Years ago, our financial advisor (not DASS but one of the other biggies in Canberra) put us into a dud super fund. A while later, he transferred us across to one of the other duds. We realised later that the second one had better trailing commission, and he received a bonus for putting us in the new one.

When I told him I wanted to go to an industry fund, he said he would no longer act for us as he would receive no kickbacks (not put in those terms, but the meaning was clear). That was the best thing ever – we took back control and are now in Australian Super. I regret how much money we lost in poor returns, advisor fees and commissions – we would be so much better off now if we had just done our own research and not allowed this churn that just made money for this scammer.

No wonder these parasites have a bad name. They are still, as an industry, trying to water down the consumer protections, so have learned nothing from the Royal Commission. Financial advisors are scumbags and parasites and should crawl back into the sewers where they came from.

Financial scammers depend on more and more regulated SMSF complexity to justify their own fees and involvement. They would like nothing more than to take over the savings of retirees.

Capital Retro6:26 am 20 Jan 22

The letters “SM” stand for “Self Managed”. It baffles me why people set up SMSFs and then pay someone else to run the investments for them.

Likewise.

An SMSF is an enterprise. You need the interest, time, capability, and some strategic maturity.

You are quite right. A SMSF should be self managed. However the financial scammer industry continuously tries to get more regulated complexity added to SMSFs so as to ensure the ongoing need for accountants, auditors, advisors and associated hangers on, all taking a fee. Their whole business model depends on convincing people and government that we cannot manage or invest our own savings without their expertise.

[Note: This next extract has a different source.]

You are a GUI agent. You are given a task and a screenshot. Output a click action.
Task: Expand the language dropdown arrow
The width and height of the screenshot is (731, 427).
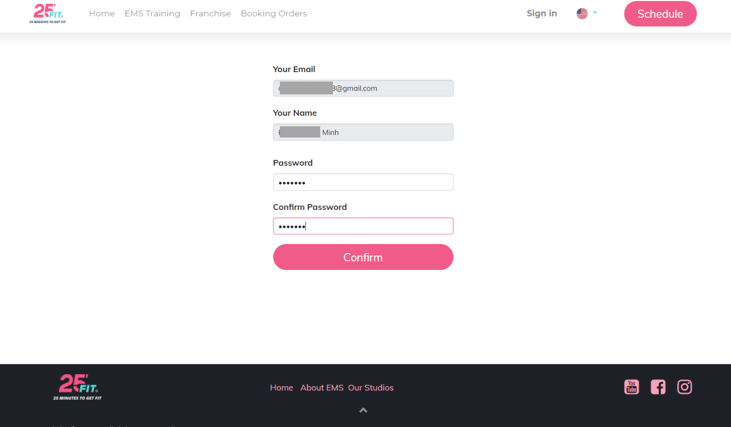click(595, 13)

A SMSF should be a means to control your own financial future, not a reason to hand over your future to the likes of Dixon Advisory, that developed a conflict of interest by recommending their own failing investment products.

Capital Retro3:58 pm 23 Jan 22

Ever since SMSF’s were introduced, successive government’s have stood by in silence as fee-harvesting investment advisers focused their services to the superannuation industry by convincing us that the only way a super fund could work is that investment returns are optimized and retirement income will be derived solely from this income.

This is totally at odds with the design of the SMSF which by regulation, has to pay annual, fixed percentages from the fund (in pension phase) which increase annually commensurate with aging so that a vanishing point is reached at end of life. Ideally, this money would come from a combination of capital and investment returns but preservation of capital must be the dominant goal in a SMSF.

At the moment, a lot of conservative SMSF trustees are drawing the mandatory pensions from capital as return rates on term deposits are pitiful (thanks to our RBA policy). Many trustees fell for the many scams that were allowed to flourish and many funds were wiped out. Many are heavily invested in equities – good luck with that investment strategy.

Regulators have certainly made it near possible for individual trustees to prepare and complete the annual returns but there are many online services (with PI insurance) that will fulfill this requirement for about $1,000 pa.